[Exercise prompt]: Print the data exactly, leaving nothing out.

Stored records:

::::

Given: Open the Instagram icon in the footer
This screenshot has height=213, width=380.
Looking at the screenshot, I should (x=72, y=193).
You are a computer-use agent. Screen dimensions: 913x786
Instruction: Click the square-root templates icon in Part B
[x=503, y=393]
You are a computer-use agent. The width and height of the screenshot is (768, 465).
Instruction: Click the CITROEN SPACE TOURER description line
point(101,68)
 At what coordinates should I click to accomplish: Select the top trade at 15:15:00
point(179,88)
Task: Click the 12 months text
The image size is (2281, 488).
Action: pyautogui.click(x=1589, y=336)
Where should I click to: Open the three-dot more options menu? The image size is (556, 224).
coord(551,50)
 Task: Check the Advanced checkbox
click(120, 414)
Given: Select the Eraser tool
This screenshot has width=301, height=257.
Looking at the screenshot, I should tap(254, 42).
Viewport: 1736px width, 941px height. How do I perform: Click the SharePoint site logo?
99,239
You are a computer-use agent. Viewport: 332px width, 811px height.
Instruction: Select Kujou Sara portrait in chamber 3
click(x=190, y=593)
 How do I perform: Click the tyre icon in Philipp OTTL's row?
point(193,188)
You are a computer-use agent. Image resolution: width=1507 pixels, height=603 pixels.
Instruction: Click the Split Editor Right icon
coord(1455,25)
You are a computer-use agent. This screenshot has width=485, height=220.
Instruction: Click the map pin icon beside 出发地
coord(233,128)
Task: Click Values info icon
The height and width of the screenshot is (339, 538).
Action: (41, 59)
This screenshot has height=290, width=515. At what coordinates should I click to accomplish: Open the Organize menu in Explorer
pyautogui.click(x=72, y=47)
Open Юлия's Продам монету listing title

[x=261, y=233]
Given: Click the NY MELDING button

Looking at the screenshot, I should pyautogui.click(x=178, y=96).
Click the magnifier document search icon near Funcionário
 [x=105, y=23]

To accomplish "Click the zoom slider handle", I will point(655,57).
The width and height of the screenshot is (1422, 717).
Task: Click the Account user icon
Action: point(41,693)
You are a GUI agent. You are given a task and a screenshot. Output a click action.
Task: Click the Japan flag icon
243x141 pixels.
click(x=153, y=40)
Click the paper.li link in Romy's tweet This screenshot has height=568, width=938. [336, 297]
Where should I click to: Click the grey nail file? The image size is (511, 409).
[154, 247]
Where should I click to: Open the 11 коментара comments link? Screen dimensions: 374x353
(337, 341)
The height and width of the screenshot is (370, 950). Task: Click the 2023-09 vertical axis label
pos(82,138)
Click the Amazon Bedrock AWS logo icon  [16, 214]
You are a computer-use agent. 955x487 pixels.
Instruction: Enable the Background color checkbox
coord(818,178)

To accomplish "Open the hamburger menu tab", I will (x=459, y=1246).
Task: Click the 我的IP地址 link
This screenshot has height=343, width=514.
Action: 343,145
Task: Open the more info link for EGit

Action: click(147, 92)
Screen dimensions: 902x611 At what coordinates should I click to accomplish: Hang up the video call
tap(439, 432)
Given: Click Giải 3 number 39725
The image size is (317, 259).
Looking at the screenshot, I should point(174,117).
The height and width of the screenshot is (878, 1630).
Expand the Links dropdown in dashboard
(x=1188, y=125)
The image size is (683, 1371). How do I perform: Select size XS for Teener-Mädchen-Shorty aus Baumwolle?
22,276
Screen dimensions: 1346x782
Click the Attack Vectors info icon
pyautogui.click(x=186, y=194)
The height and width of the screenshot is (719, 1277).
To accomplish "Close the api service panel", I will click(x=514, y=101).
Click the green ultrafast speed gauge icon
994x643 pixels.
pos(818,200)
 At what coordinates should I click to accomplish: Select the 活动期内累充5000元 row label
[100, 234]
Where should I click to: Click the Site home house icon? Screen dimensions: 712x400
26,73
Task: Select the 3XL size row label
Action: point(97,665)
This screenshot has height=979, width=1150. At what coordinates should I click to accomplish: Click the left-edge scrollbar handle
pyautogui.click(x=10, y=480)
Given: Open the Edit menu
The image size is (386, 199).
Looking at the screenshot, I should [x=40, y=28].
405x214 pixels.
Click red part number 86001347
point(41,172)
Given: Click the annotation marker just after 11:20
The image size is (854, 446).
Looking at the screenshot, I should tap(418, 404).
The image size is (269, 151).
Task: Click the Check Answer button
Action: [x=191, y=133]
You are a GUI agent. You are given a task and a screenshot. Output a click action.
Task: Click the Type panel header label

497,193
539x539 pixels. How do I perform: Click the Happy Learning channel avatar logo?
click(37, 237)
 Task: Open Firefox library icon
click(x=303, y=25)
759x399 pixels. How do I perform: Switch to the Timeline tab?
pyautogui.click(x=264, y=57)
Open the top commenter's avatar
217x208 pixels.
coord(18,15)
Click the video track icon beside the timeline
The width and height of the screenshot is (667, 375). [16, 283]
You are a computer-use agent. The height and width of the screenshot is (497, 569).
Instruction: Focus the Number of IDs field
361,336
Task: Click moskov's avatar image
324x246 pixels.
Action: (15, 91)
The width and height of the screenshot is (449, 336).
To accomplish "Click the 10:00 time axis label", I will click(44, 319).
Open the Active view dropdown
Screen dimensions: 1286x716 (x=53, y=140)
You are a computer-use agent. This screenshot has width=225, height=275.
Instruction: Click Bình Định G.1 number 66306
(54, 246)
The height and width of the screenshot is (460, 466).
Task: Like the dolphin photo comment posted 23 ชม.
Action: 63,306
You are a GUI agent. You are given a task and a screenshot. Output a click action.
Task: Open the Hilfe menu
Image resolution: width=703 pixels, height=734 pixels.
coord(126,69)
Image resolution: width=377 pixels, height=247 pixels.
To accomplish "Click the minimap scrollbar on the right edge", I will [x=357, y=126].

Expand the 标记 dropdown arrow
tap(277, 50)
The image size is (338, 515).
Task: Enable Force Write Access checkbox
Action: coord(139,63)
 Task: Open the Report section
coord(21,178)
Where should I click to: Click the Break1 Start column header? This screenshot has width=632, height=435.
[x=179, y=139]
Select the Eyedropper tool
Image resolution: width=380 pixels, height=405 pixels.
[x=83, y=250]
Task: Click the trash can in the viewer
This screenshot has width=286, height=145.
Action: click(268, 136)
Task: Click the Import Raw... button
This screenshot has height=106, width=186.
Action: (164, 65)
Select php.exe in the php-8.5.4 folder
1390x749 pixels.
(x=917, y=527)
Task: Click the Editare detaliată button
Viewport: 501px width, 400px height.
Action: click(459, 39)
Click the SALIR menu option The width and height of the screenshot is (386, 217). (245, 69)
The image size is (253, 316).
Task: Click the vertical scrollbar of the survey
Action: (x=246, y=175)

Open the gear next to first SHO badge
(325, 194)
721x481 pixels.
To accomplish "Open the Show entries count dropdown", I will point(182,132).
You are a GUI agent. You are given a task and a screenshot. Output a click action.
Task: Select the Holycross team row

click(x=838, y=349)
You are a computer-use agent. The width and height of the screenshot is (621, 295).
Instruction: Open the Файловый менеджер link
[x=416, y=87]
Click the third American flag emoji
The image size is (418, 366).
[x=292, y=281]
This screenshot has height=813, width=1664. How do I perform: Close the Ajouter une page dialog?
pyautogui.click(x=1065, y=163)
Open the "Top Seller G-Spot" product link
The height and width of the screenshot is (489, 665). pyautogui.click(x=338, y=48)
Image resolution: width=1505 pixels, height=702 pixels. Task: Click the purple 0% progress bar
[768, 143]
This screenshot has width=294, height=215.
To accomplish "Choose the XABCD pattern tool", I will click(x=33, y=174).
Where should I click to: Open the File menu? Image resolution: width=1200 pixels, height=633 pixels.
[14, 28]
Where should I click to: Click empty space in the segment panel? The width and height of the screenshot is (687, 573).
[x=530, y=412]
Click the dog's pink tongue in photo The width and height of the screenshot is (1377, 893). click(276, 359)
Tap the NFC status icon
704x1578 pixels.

::::

[Task output]:
Given: Open the Instagram icon in the footer
This screenshot has height=213, width=380.
Looking at the screenshot, I should (x=72, y=193).
You are a computer-use agent. Screen dimensions: 913x786
Instruction: Click the square-root templates icon in Part B
[x=503, y=393]
You are a computer-use agent. The width and height of the screenshot is (768, 465).
Instruction: Click the CITROEN SPACE TOURER description line
point(101,68)
 At what coordinates should I click to accomplish: Select the top trade at 15:15:00
point(179,88)
Task: Click the 12 months text
The image size is (2281, 488).
Action: pyautogui.click(x=1589, y=336)
Where should I click to: Open the three-dot more options menu? The image size is (556, 224).
coord(551,50)
 Task: Check the Advanced checkbox
click(120, 414)
Given: Select the Eraser tool
This screenshot has width=301, height=257.
Looking at the screenshot, I should tap(254, 42).
Viewport: 1736px width, 941px height. How do I perform: Click the SharePoint site logo?
99,239
You are a computer-use agent. Viewport: 332px width, 811px height.
Instruction: Select Kujou Sara portrait in chamber 3
click(x=190, y=593)
 How do I perform: Click the tyre icon in Philipp OTTL's row?
point(193,188)
You are a computer-use agent. Image resolution: width=1507 pixels, height=603 pixels.
Instruction: Click the Split Editor Right icon
coord(1455,25)
You are a computer-use agent. This screenshot has width=485, height=220.
Instruction: Click the map pin icon beside 出发地
coord(233,128)
Task: Click Values info icon
The height and width of the screenshot is (339, 538).
Action: (41, 59)
This screenshot has height=290, width=515. At what coordinates should I click to accomplish: Open the Organize menu in Explorer
pyautogui.click(x=72, y=47)
Open Юлия's Продам монету listing title

[x=261, y=233]
Given: Click the NY MELDING button

Looking at the screenshot, I should pyautogui.click(x=178, y=96).
Click the magnifier document search icon near Funcionário
 [x=105, y=23]

To accomplish "Click the zoom slider handle", I will point(655,57).
The width and height of the screenshot is (1422, 717).
Task: Click the Account user icon
Action: point(41,693)
You are a GUI agent. You are given a task and a screenshot. Output a click action.
Task: Click the Japan flag icon
243x141 pixels.
click(x=153, y=40)
Click the paper.li link in Romy's tweet This screenshot has height=568, width=938. [336, 297]
Where should I click to: Click the grey nail file? The image size is (511, 409).
[154, 247]
Where should I click to: Open the 11 коментара comments link? Screen dimensions: 374x353
(337, 341)
The height and width of the screenshot is (370, 950). Task: Click the 2023-09 vertical axis label
pos(82,138)
Click the Amazon Bedrock AWS logo icon  [16, 214]
You are a computer-use agent. 955x487 pixels.
Instruction: Enable the Background color checkbox
coord(818,178)

To accomplish "Open the hamburger menu tab", I will (x=459, y=1246).
Task: Click the 我的IP地址 link
This screenshot has height=343, width=514.
Action: 343,145
Task: Open the more info link for EGit

Action: click(147, 92)
Screen dimensions: 902x611 At what coordinates should I click to accomplish: Hang up the video call
tap(439, 432)
Given: Click Giải 3 number 39725
The image size is (317, 259).
Looking at the screenshot, I should point(174,117).
The height and width of the screenshot is (878, 1630).
Expand the Links dropdown in dashboard
(x=1188, y=125)
The image size is (683, 1371). How do I perform: Select size XS for Teener-Mädchen-Shorty aus Baumwolle?
22,276
Screen dimensions: 1346x782
Click the Attack Vectors info icon
pyautogui.click(x=186, y=194)
The height and width of the screenshot is (719, 1277).
To accomplish "Close the api service panel", I will click(x=514, y=101).
Click the green ultrafast speed gauge icon
994x643 pixels.
pos(818,200)
 At what coordinates should I click to accomplish: Select the 活动期内累充5000元 row label
[100, 234]
Where should I click to: Click the Site home house icon? Screen dimensions: 712x400
26,73
Task: Select the 3XL size row label
Action: point(97,665)
This screenshot has height=979, width=1150. At what coordinates should I click to accomplish: Click the left-edge scrollbar handle
pyautogui.click(x=10, y=480)
Given: Open the Edit menu
The image size is (386, 199).
Looking at the screenshot, I should [x=40, y=28].
405x214 pixels.
Click red part number 86001347
point(41,172)
Given: Click the annotation marker just after 11:20
The image size is (854, 446).
Looking at the screenshot, I should tap(418, 404).
The image size is (269, 151).
Task: Click the Check Answer button
Action: [x=191, y=133]
You are a GUI agent. You are given a task and a screenshot. Output a click action.
Task: Click the Type panel header label

497,193
539x539 pixels. How do I perform: Click the Happy Learning channel avatar logo?
click(37, 237)
 Task: Open Firefox library icon
click(x=303, y=25)
759x399 pixels. How do I perform: Switch to the Timeline tab?
pyautogui.click(x=264, y=57)
Open the top commenter's avatar
217x208 pixels.
coord(18,15)
Click the video track icon beside the timeline
The width and height of the screenshot is (667, 375). [16, 283]
You are a computer-use agent. The height and width of the screenshot is (497, 569).
Instruction: Focus the Number of IDs field
361,336
Task: Click moskov's avatar image
324x246 pixels.
Action: (15, 91)
The width and height of the screenshot is (449, 336).
To accomplish "Click the 10:00 time axis label", I will click(44, 319).
Open the Active view dropdown
Screen dimensions: 1286x716 (x=53, y=140)
You are a computer-use agent. This screenshot has width=225, height=275.
Instruction: Click Bình Định G.1 number 66306
(54, 246)
The height and width of the screenshot is (460, 466).
Task: Like the dolphin photo comment posted 23 ชม.
Action: 63,306
You are a GUI agent. You are given a task and a screenshot. Output a click action.
Task: Open the Hilfe menu
Image resolution: width=703 pixels, height=734 pixels.
coord(126,69)
Image resolution: width=377 pixels, height=247 pixels.
To accomplish "Click the minimap scrollbar on the right edge", I will [x=357, y=126].

Expand the 标记 dropdown arrow
tap(277, 50)
The image size is (338, 515).
Task: Enable Force Write Access checkbox
Action: coord(139,63)
 Task: Open the Report section
coord(21,178)
Where should I click to: Click the Break1 Start column header? This screenshot has width=632, height=435.
[x=179, y=139]
Select the Eyedropper tool
Image resolution: width=380 pixels, height=405 pixels.
[x=83, y=250]
Task: Click the trash can in the viewer
This screenshot has width=286, height=145.
Action: click(268, 136)
Task: Click the Import Raw... button
This screenshot has height=106, width=186.
Action: (164, 65)
Select php.exe in the php-8.5.4 folder
1390x749 pixels.
(x=917, y=527)
Task: Click the Editare detaliată button
Viewport: 501px width, 400px height.
Action: click(459, 39)
Click the SALIR menu option The width and height of the screenshot is (386, 217). (245, 69)
The image size is (253, 316).
Task: Click the vertical scrollbar of the survey
Action: (x=246, y=175)

Open the gear next to first SHO badge
(325, 194)
721x481 pixels.
To accomplish "Open the Show entries count dropdown", I will point(182,132).
You are a GUI agent. You are given a task and a screenshot. Output a click action.
Task: Select the Holycross team row

click(x=838, y=349)
You are a computer-use agent. The width and height of the screenshot is (621, 295).
Instruction: Open the Файловый менеджер link
[x=416, y=87]
Click the third American flag emoji
The image size is (418, 366).
[x=292, y=281]
This screenshot has height=813, width=1664. How do I perform: Close the Ajouter une page dialog?
pyautogui.click(x=1065, y=163)
Open the "Top Seller G-Spot" product link
The height and width of the screenshot is (489, 665). pyautogui.click(x=338, y=48)
Image resolution: width=1505 pixels, height=702 pixels. Task: Click the purple 0% progress bar
[768, 143]
This screenshot has width=294, height=215.
To accomplish "Choose the XABCD pattern tool", I will click(x=33, y=174).
Where should I click to: Open the File menu? Image resolution: width=1200 pixels, height=633 pixels.
[14, 28]
Where should I click to: Click empty space in the segment panel? The width and height of the screenshot is (687, 573).
[x=530, y=412]
Click the dog's pink tongue in photo The width and height of the screenshot is (1377, 893). click(276, 359)
Tap the NFC status icon
704x1578 pixels.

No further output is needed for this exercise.